Britain and the European Union reached a new divorce deal Thursday that could allow Brexit on 31 October, but faced immediate opposition among MPs in London -- who can still block it.
The deal was sealed just hours before a summit of EU leaders that is expected to endorse the text, but it must pass the British parliament when it meets on Saturday.
British prime minister Boris Johnson, who has staked his leadership on leaving the EU this month, said he had secured a "great new deal that takes back control".
European Commission president Jean-Claude Juncker said it was a "fair and balanced agreement" -- and both men urged MPs to support it to avoid any further delays.
If Johnson cannot get the deal through by Saturday, he will be forced by law to ask the EU to postpone Brexit, although Juncker said he agreed with Johnson that no postponement should be needed.
"We have a deal, and this deal means there is no need for any kind of prolongation," Juncker said.
It is for EU leaders, not Juncker, to decide whether or not to grant any eventual extension.
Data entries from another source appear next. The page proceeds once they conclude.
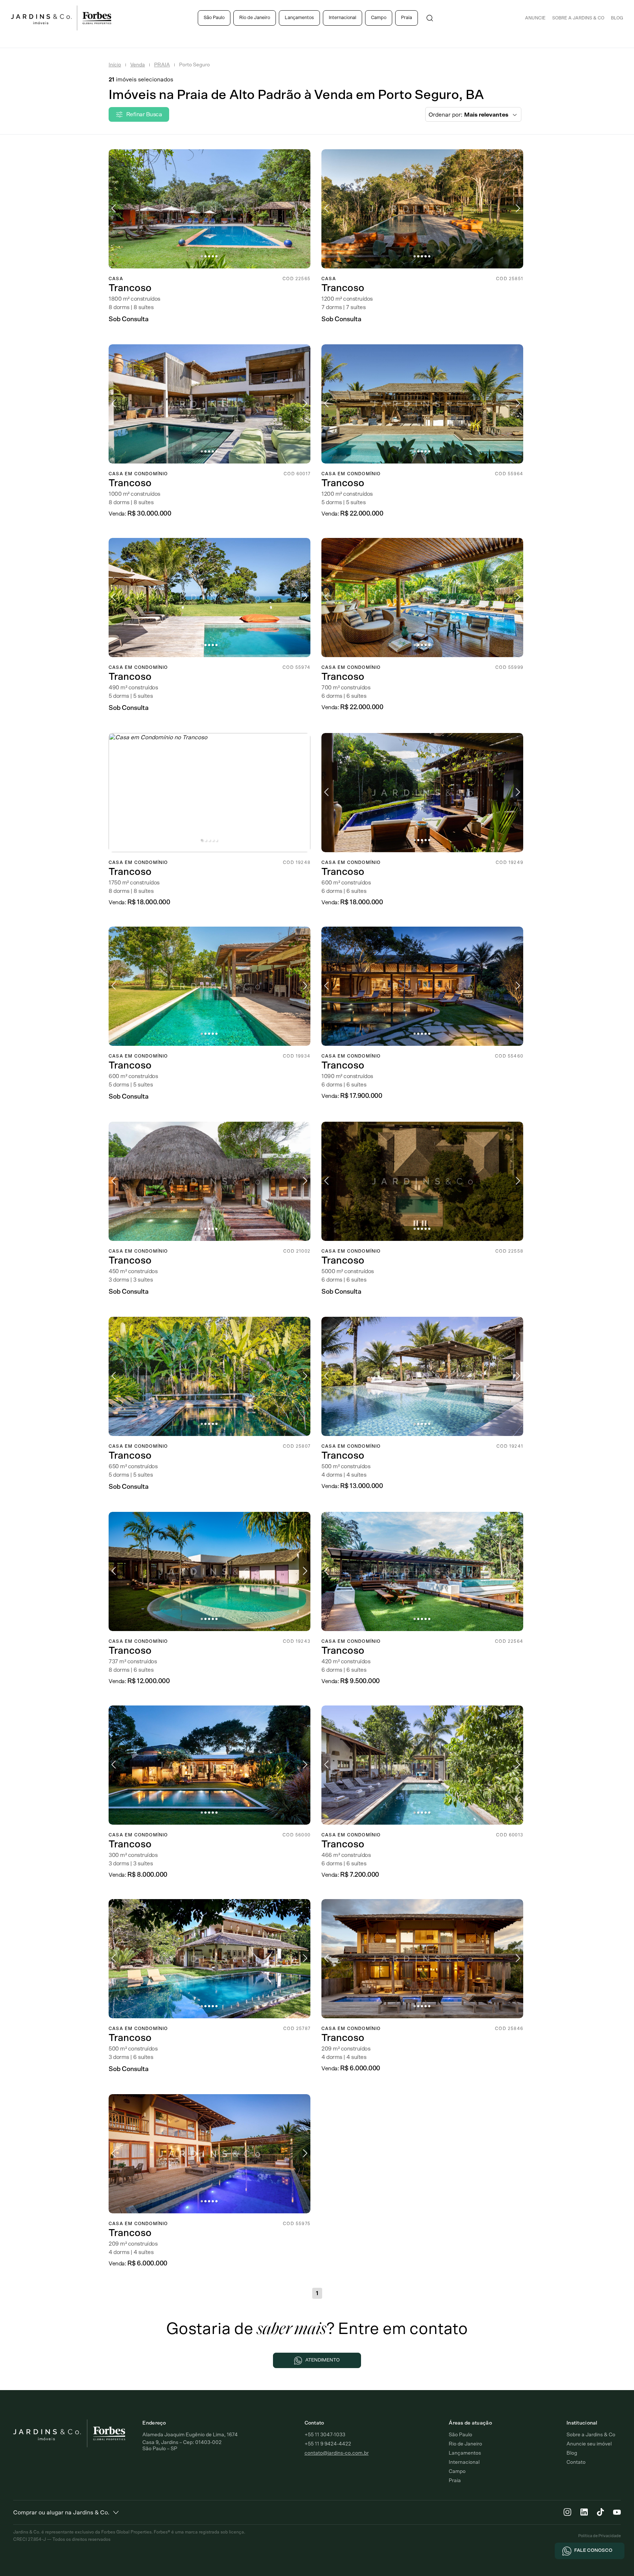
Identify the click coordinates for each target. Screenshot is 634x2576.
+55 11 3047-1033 (325, 2434)
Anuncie (535, 18)
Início (115, 64)
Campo (378, 17)
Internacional (342, 17)
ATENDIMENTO (322, 2360)
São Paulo (214, 17)
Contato (576, 2462)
Several heads of government arriving in Brussels urged British MPs to get behind the deal.
Johnson urged MPs "to come together to get Brexit done, to get this excellent deal over the line and to deliver Brexit without any more delay."
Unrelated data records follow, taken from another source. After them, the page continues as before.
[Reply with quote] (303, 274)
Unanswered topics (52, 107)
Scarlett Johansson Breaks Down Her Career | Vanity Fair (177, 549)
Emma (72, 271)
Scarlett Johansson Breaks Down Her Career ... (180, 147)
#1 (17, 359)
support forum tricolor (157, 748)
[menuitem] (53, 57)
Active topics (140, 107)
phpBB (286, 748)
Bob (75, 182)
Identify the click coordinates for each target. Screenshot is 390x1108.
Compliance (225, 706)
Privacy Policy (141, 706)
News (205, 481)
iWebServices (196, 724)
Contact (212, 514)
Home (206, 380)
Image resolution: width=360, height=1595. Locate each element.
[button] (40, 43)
The deal is a personal victory for Johnson, a leader of the 2016 Brexit referendum who was told repeatedly by EU leaders that they would not give him a new deal.
But it could quickly turn to defeat if the House of Commons -- which rejected a previous divorce text three times -- again refuses to play ball.
The immediate reaction was hostile.
Northern Ireland's Democratic Unionist Party (DUP), which props up Johnson's Conservatives, said it "will be unable to support these proposals".
The main opposition Labour, Scottish National and Liberal Democrat parties also spoke out against it.
Their response sent the pound sinking again after it had earlier risen to five-month peaks on news of the deal.
'NO IRISH BORDER'
The draft agreement was forged just weeks before Britain was due to leave the bloc, ending more than four decades of close economic and political ties with its nearest neighbours.
Weeks of tense negotiations focused on changing the arrangements to keep open the border between British Northern Ireland and EU member Ireland.
All sides agree they do not want infrastructure on the frontier, to avoid exacerbating tensions over Britain's control of Northern Ireland that caused decades of deadly violence up until the 1990s.
The new plan would see Northern Ireland remain British legal territory but trade under EU regulations.
"There will be no border on the island of Ireland and the (EU's) single market will be protected," Juncker said.
But it would involve some customs and tax checks with the rest of the UK, and the DUP warned the plans "undermine the integrity of the union".
Northern Ireland's regional assembly would be given a vote every four years on whether to maintain the arrangements.
But the DUP warned that did not go far enough, as there would be no vote before the plans came into effect.
Johnson met repeatedly with DUP leaders this week in a bid to keep them onside -- and has also assured his European counterparts that he can get the deal through.
French President Emmanuel Macron said he was "reasonably confident" the deal could be ratified.
But Johnson has no majority among MPs, and his threat to leave the EU with or without a deal this month has exacerbated existing divisions in parliament.
Opposition Labour leader Jeremy Corbyn said the only way out was for a second referendum, amid speculation such a motion could be put to MPs at Saturday's sitting.
"The best way to get Brexit sorted is to give the people the final say in a public vote," he said.
However, it is not clear there is enough support in the House of Commons for a new referendum, and Johnson's government is strongly opposed.
Opinion polls show Britons remain deeply divided over Brexit, although the balance has shifted slightly in favour of staying in the EU.
Labour's objection to the deal is focused on a perceived lowering of environmental, workers and food standards.
"The deal he's proposed is heading Britain in the direction of a deregulated society and a sell-off of national assets to American corporations," Corbyn said.